Furioso por lo que hicieron con Kashiri, su padre, el sol, se estuvo quieto, quemándonos. Secaba los ríos, hacía arder las chacras y los bosques. A los animales los mataba de sed. «Nunca más se va a mover», decían los machiguengas, arrancándose los pelos. Miedosos estaban. «Habrá que morir», cantando, tristes. Entonces, el seripigari subió al Inkite. Habló con el sol. Lo convenció, parece. Se movería de nuevo, pues. «Andaremos juntos», dicen que le dijo. La vida fue desde entonces así, siendo como es. Ahí terminó antes y empezó después. Por eso seguimos andando.

«¿De ahí es tan floja la luz de Kashiri?», le pregunté al seripigari del río Segakiato. «Sí», me contestó. «La luna es un hombre a medias nomás. Otros dicen que, comiendo un pescado, se le atracó una espina en la garganta. Y que desde entonces se apagó.»

Eso es, al menos, lo que yo he sabido.

Cuando estaba viniendo, aunque conocía el camino, me perdí. Sería culpa de Kientibakori, de sus diablillos o de algún machikanari con muchos poderes. La lluvia empezó de pronto, sin aviso, sin que se oscureciera antes el cielo y sin volverse el aire salmuera.

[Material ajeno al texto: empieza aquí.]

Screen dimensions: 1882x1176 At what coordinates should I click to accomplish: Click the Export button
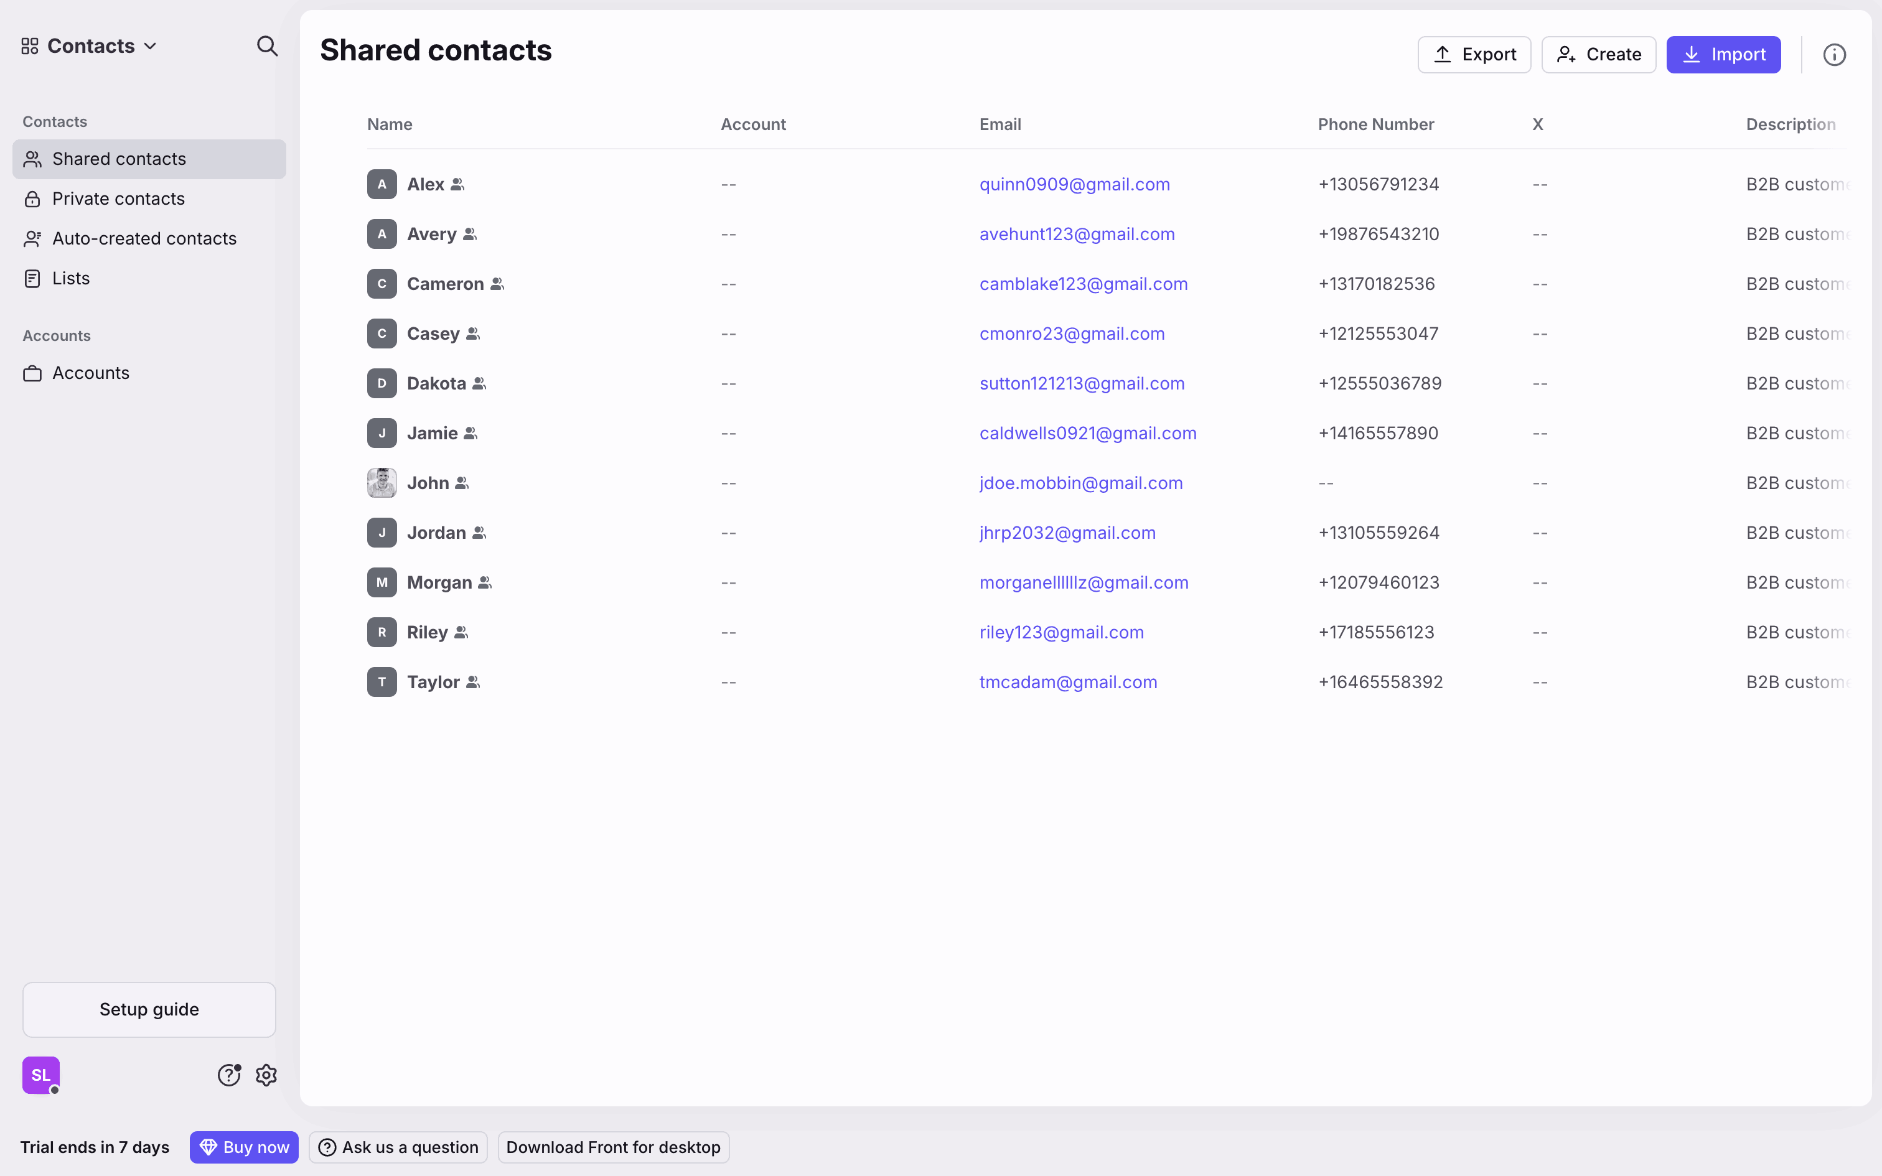1474,54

Yo estaba vadeando un río y la lluvia caía ya con tanta fuerza que no me dejaba trepar la pendiente. Daba dos o tres pasos, resbalaba, la tierra se deshacía bajo mis pies y me regresaba al fondo del caño. Asustado, el lorito se puso a aletear y, chillando, se escapó. Pronto, la pendiente fue torrentera. Lodo y agua, también piedras, ramas, matorrales, árboles partidos por la tormenta, cadáveres de pájaros e insectos. Todo rodando contra mí. El cielo se puso negro; a ratos había incendio de rayos. Tronaba como si todos los animales del monte se hubieran puesto a rugir. Cuando el señor del trueno rabia así, algo grave está pasando. Yo seguía queriendo subir la quebrada. ¿Podría? Si no me trepo a un árbol bien alto, me iré, pensaba. Pronto todo esto será un hervidero de agua del cielo. Ya no tenía fuerzas para forcejear; mis piernas y brazos estaban llenos de heridas de los golpes que me daba en las caídas. Tragaba agua por la nariz y por la boca. Hasta por los ojos y por el ano se me estaría metiendo el agua en el cuerpo. Será tu fin, Tasurinchi, tu alma se escapará quién sabe adónde. Y me tocaba la coronilla para sentirla salir.